• DATA:
>>>>
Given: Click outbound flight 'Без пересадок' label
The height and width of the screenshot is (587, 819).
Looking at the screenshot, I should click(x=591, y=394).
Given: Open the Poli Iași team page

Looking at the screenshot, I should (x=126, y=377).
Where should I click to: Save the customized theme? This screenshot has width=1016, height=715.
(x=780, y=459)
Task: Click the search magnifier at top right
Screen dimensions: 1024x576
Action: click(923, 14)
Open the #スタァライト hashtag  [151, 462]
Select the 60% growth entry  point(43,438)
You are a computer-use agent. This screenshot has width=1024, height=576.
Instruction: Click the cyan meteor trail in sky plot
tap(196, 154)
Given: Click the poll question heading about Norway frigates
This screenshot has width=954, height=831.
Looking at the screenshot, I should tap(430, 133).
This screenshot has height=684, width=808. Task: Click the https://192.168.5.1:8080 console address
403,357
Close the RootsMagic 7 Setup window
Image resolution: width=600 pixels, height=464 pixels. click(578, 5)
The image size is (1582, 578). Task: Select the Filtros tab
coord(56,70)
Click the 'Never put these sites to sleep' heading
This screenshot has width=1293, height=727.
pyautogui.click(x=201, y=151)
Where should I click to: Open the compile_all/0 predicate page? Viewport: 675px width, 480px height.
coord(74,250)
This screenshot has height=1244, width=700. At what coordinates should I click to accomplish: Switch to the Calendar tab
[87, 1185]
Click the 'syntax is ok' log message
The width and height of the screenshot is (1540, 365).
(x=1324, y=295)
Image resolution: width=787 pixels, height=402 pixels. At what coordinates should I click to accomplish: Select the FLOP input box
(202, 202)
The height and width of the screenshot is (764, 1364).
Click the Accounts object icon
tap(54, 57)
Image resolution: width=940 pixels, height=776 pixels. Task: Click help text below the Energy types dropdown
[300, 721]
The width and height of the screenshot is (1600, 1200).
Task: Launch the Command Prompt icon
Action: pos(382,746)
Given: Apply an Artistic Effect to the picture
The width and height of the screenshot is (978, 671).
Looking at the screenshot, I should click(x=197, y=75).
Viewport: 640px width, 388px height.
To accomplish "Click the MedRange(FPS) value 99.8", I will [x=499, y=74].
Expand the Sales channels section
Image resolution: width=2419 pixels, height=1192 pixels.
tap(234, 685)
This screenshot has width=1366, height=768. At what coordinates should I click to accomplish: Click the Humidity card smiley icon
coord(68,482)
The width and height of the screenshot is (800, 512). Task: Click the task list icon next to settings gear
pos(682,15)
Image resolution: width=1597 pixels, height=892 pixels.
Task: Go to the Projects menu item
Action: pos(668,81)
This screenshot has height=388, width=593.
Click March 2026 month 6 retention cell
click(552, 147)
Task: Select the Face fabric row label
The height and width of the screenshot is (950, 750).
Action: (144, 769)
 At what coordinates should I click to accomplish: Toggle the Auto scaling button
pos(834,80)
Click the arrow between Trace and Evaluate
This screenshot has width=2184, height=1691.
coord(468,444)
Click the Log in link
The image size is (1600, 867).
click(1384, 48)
<<<<
• ABOUT THIS TASK: Which lines in the data hold the string "heading"? Copy each of them.

• ANSWER TO THE PROBLEM:
Given: Click the poll question heading about Norway frigates
Click the 'Never put these sites to sleep' heading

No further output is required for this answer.